Chicagoan Tells of Battle
Joseph O’Rourke, 4147 Lake Park Avenue, Chicago, commissary clerk at the mine, gave the most vivid account of the fight. His story was related as he tossed in pain from half a dozen bullet holes through his body.
“I was sent down here by the Bertrand Commissary Company, on West Madison Street, in Chicago,” he said.
“I had no idea what I was running into. I don’t blame the miners much for attacking us, for we were unknowingly being used as dupes to keep them from their jobs. We were given arms when we arrived and a machine-gun was set up at one corner of the mine. Guards were with us all the time and most of the guards were tough fellows sent by a Chicago detective agency. I understand the miners sent us warnings to leave town or we would be run out. We never got them, perhaps the bosses did. When we saw the miners approaching yesterday afternoon, we did not know what to do. The guards prepared for fight, most of us workers wanted to surrender.
“Through the night the bullets rained in on us. We sought shelter as we could, the miners climbed upon the coal piles and earth embankments, and we were unable to see them. The guards kept firing, but most of us hid. Then the miners blew up our pumping station, we had no water and our food supplies were in a freight car in the hands of the miners. About sunrise we put up the white flag. The miners poured in and we surrendered our arms.
“Up to this time not one of us had been injured that I know of, although I understand that several of the miners had been shot. The miners spread around quickly and tied us together in groups of three and six. The tied men were rushed off in different directions. Some of them tried to run, but they were shot down as fast as they moved.
“One miner asked who was the machine gun operator. Some one pointed him out and he was shot in his tracks, and his body laid over the machine gun.
Men Tied Together, Shot
“They tied five men with me, took us out on the road and told us to run. We ran and hundreds of bullets followed us. We staggered on, but finally three of our group fell, pulling the others with us, tied down, several bullet holes being in me already.
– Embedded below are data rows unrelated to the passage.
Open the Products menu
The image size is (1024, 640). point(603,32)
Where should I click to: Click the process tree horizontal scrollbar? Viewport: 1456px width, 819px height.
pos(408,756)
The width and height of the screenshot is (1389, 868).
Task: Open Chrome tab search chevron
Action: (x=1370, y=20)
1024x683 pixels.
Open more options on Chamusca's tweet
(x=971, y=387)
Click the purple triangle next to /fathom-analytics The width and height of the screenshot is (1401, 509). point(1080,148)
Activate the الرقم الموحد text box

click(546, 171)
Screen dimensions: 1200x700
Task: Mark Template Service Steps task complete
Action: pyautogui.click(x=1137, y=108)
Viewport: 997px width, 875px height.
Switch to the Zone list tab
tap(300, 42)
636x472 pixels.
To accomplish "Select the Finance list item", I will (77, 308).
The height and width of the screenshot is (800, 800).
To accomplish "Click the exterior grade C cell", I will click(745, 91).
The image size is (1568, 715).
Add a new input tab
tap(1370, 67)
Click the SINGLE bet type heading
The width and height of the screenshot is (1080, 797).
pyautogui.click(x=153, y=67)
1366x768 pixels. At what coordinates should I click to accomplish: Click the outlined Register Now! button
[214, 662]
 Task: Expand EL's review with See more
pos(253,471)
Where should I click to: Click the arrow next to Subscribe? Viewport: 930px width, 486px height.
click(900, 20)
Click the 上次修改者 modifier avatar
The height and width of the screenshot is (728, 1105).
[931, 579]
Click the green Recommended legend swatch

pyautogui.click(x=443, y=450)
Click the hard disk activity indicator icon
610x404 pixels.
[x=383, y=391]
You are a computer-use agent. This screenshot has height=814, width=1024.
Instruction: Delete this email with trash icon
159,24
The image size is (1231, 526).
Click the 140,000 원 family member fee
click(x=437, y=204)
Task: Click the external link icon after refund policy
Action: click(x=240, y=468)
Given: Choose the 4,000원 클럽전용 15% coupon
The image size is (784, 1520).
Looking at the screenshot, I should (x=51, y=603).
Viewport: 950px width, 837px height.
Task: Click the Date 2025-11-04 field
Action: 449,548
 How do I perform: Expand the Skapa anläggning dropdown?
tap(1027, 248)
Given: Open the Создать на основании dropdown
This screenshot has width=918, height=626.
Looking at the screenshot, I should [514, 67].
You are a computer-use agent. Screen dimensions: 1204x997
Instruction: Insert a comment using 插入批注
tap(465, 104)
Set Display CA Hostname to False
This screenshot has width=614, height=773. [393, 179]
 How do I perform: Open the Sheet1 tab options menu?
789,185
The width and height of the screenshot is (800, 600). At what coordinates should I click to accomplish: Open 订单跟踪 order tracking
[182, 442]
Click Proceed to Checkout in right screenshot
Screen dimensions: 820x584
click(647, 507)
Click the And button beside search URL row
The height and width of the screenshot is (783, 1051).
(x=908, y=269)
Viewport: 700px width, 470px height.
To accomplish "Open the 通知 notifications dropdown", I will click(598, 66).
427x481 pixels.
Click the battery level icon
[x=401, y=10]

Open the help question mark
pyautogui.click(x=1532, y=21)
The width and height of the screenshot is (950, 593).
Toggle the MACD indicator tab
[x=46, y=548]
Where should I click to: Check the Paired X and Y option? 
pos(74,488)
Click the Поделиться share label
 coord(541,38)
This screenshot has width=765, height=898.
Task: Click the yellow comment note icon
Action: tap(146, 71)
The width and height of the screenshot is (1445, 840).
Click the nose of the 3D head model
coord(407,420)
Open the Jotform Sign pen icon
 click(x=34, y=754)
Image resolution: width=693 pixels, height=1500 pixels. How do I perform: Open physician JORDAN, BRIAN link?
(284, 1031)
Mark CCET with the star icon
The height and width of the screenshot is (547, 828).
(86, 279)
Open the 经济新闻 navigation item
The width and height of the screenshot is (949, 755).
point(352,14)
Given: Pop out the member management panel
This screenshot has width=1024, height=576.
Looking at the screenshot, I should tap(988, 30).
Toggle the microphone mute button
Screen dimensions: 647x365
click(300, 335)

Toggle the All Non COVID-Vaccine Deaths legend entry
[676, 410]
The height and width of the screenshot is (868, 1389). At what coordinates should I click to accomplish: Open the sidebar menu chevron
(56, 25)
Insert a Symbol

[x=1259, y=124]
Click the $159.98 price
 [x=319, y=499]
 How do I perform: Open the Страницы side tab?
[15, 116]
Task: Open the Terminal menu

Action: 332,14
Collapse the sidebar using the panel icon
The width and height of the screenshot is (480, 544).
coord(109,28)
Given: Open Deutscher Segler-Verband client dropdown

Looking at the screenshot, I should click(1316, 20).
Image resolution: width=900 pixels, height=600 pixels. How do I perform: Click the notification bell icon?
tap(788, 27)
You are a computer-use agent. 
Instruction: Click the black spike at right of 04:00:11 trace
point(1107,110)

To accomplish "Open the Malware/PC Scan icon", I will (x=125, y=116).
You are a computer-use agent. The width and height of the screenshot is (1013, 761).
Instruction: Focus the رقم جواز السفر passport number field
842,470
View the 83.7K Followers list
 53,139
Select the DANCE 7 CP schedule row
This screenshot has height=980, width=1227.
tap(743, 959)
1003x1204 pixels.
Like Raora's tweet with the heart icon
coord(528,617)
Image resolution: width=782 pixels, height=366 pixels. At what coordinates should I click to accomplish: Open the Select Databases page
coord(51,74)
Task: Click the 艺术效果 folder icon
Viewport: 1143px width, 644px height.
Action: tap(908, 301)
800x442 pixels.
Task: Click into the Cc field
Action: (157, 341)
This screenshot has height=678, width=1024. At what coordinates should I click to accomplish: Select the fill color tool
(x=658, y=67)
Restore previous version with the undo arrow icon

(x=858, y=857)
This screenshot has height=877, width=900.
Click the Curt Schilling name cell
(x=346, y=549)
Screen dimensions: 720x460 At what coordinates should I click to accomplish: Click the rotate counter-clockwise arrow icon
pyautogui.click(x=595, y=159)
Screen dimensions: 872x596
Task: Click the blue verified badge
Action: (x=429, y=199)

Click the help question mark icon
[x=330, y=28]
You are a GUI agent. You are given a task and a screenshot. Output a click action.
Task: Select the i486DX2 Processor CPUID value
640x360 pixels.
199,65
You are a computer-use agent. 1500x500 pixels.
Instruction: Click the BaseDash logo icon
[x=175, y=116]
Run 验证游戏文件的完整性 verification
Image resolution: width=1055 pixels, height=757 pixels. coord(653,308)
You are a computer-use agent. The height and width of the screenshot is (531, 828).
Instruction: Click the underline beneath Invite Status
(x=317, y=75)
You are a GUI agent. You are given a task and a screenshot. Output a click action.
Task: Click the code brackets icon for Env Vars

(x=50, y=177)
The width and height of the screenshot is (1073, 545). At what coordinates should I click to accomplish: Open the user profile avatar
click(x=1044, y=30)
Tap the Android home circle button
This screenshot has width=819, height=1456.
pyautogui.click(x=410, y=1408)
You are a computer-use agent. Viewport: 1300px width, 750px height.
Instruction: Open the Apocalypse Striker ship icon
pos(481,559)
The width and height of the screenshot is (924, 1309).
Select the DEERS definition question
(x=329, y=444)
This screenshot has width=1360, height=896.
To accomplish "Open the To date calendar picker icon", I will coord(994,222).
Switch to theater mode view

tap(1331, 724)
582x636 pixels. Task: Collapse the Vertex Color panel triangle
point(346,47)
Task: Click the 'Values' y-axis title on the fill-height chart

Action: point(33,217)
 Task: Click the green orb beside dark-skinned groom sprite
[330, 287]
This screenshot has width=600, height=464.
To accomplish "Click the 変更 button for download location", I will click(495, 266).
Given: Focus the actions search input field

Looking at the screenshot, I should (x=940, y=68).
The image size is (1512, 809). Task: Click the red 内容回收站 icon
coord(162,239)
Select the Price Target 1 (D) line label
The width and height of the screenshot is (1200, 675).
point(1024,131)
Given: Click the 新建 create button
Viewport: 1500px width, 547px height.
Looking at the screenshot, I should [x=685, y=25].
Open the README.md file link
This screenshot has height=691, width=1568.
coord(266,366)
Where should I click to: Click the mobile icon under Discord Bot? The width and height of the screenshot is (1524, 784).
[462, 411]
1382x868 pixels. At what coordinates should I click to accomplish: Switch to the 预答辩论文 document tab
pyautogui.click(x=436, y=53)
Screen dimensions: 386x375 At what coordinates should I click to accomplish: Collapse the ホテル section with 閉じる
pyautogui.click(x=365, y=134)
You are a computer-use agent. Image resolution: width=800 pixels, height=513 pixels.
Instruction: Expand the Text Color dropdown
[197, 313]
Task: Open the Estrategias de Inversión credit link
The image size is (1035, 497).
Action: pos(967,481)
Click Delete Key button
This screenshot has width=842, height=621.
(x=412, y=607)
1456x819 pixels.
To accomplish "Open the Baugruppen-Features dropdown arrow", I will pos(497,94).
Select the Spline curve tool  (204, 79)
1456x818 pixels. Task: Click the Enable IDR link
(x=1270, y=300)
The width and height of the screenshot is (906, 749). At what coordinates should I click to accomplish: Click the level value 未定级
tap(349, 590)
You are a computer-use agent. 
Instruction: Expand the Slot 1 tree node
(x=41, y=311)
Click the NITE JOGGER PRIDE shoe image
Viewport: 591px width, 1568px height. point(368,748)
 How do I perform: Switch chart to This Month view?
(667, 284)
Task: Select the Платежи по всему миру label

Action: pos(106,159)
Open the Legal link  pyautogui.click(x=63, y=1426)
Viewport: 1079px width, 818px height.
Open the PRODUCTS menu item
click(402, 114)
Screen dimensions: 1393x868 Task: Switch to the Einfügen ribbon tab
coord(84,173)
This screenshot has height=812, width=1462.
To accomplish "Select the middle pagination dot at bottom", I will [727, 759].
“I laid there while men came up and fired more shots into us from three or four feet. Then everything went black. I woke up later and begged for water, but there was not any. I remember being dragged along the road, but I don’t know by what. Then they brought us to the hospital.”
Two TRIBUNE representatives … saw wild groups of the strikers, now completely transformed from reasonably legitimate guards of prisoners to man hunters, beating the brush for human quarry.
Then they saw two men, clothes torn and blood soaked, driven out from the timber. The prisoners, pleading, but with hope obviously abandoned, had their hands raised high.
Tied, Shot, and Knifed
Whether these were two of six men who were later walked out to the south side school and on to the cemetery at Herrin has not been established. It is known that at the cemetery these six had their shoes and stockings torn from their feet and were pounded forward.
An old woman stepped out in the roadway, with arms extended pleadingly. “O, what are you going to do?” she asked. A strong arm felled her and the marchers marched on.
But the elderly woman was an exception. Young matrons, and even maidens, encouraged their men folk.
“Let’s make soap of them,” one of them suggested as the six, banded together with a three-quarter inch rope, were shot down with one volley. An examination showed that one of the six still breathed. An executioner with ready knife, completed what the bullets had left unfinished.
One of the four men found under a tree in Harrison woods, where the body of a fifth was suspended from a branch, had offered a gold watch and $25 to his tormentors when he saw all was about over.
“You’re a good scout,” taunted one of his tormentors. “Make a run for it.” The good fellow was shot down by the man who jeered at him.
“Be one of us, keep moving, and ask no questions,” seemed to be the order of the day in the theater of operations which centered about Herrin.